We condemn MCID for its violation of the legal rights of Mr. Mo, which caused his poisoning and might have caused his death. Hence the company management should, on top of the amount of compensation paid to Mr. Mo’s family as stipulated by law, pay additional compensation for having delayed Mr. Mo’s hospitalization.

 

Mr. Mo’s case is not an isolated incident; it was the result of institutionalised negligence and denial of labor rights and occupational health by MCID. Besides Mr. Mo’s case, there have been many more suspected cases, as well as four confirmed cases of occupational diseases: Hu Changqing (asthma), Li Xin (benzene poisoning) and Li Jiming (hearing damage). These diseases were the result of the continuous violation of the Law on the Prevention and Treatment of Occupational Diseases by MCID management. For instance, MCID’s management failed to inform workers about the existence of health hazards in the factory and failed to provide adequate personal protection equipment. It has also been the company’s policy to make things difficult for any worker who complains about suspected occupational diseases; in many instances it has unlawfully dismissed them. We demand that MCID stop harassing workers with suspected or confirmed occupational diseases and to act in full accordance with the law.

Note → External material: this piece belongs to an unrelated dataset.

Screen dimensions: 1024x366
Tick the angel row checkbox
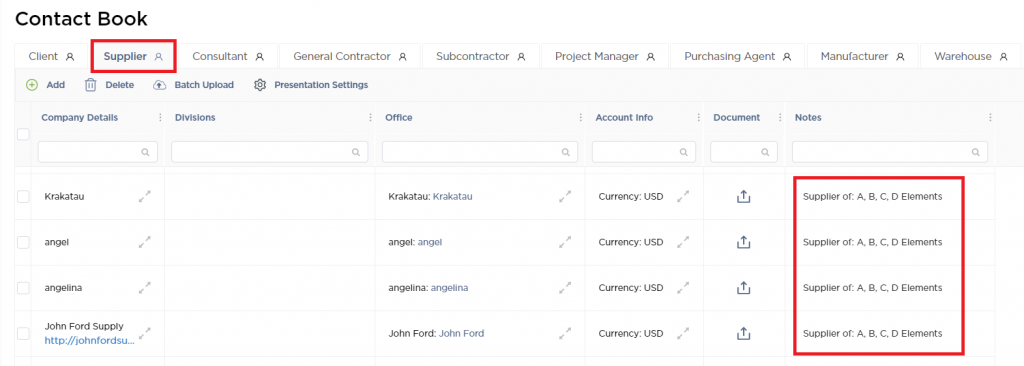[23, 242]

With the connivance of A. P. Moller- Maersk, MCID continues to violate basic labor rights and might have caused the death of Mo. Therefore it too must also be held responsible. We have pointed out repeatedly that MCID’s management is corrupt and that by not doing anything to punish it --- while workers who suffer from occupational diseases are punished with dismissal and neglect --- only encourages this company to further continue its malpractice and even to break more laws.